## Passage shown
^^^^

Pipeline aggregations in ElasticSearch 1.5 - elasticsearch

I'm wondering if it is, in any way, possible to make ES run aggregations on other aggregations all in the same query?
Basically, that's called pipelining.
I'm talking about ElasticSearch 1.5, yes I know, that's unfortunate but I'm stuck with AWS and that's what they're selling, I have to live with that.
I'm guessing that is not possible, so I'll write the next phase of the question right away.
Assuming I can query ES multiple times based on results from previous queries, how would you do the following:
Have a list of the top 100 tags that sorted by the number of appearances in the documents? (I have a field tags for each record, I'd like to know which tags are the most common) - in the past hour.
Having that, for each of the 100 tags; have the number of appearances split by 1-hour buckets (denote by Y the number representing the last hour).
Then, calculate the by how many percents, Y deviates from the average value of all the other 1-hour buckets.
Thank you for helping !!!

Basically, that's called pipelining.
No. Pipeline Aggregations did not appear until Elasticsearch 2.0. For what it's worth, Elastic does offer its own ESaaS offering with Elastic Cloud. It also runs on AWS.
... how would you do the following
The first two follow more of a flow of scope rather than working on the values.
{
"query": {
"filtered": {
"filter": {
"range" : {
"timestamp": {
"gte": "now-1h"
}
}
}
}
}
}
This will give you the last hour of data.
{
"size": 0,
"aggs": {
"group_by_tag": {
"terms": {
"field": "tag",
"size": 100
}
}
}
}
This will give you the top 100 tags for all time.
If you put them together, then you get the top 100 tags in the past hour.
For the second request, it sounds like you want a mix of that, but you also want more than just the last hour.
Whenever performing an aggregation (or GROUP BY query for that matter), you need to think about incremental steps. If you want to group by hour, then do something, then that's the order that it needs to happen in. So it's not a matter of "now that I have the last hour, let's get the other hours too". Once you've narrowed you window (scope), then you can't go back in general.
So to get number 2, we need to look at it differently. Group by as many hours as you're interested in looking at (how many 1-hour buckets do you want), then get those and then get the count per bucket. I'll take a guess and say that you want 24, 1-hour buckets (note 24 * 100 is 2400, which is not insignificant!).

^^^^

## Data provided

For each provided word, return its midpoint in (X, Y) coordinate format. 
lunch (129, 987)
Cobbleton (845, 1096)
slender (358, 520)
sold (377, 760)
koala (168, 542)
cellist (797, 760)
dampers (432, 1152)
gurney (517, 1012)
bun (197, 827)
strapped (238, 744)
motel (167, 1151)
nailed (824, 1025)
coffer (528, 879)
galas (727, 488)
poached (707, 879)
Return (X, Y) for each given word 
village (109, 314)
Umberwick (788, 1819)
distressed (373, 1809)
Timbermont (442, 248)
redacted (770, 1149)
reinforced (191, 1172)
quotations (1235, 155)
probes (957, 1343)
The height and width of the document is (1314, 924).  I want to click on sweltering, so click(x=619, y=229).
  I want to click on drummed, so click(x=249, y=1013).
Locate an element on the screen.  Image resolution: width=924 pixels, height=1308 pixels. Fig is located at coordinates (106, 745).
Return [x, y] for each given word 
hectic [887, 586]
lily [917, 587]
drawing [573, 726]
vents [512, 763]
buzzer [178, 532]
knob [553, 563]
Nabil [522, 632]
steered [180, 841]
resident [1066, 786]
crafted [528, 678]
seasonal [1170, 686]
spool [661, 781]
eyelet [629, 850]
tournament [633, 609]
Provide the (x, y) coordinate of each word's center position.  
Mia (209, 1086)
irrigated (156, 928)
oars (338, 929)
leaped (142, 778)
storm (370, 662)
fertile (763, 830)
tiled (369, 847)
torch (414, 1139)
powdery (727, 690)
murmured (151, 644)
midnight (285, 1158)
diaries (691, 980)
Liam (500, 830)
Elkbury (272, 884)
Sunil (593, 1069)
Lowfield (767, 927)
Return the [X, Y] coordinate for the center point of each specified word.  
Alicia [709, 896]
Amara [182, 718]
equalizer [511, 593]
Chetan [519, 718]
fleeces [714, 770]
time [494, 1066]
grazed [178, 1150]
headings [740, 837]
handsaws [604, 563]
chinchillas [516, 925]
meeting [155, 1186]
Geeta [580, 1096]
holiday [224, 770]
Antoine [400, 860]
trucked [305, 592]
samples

^^^^

## Exercise directions
In the thread on pipeline aggregations, which Elasticsearch version first introduced Pipeline Aggregations?

## Output of the exercise
Elasticsearch 2.0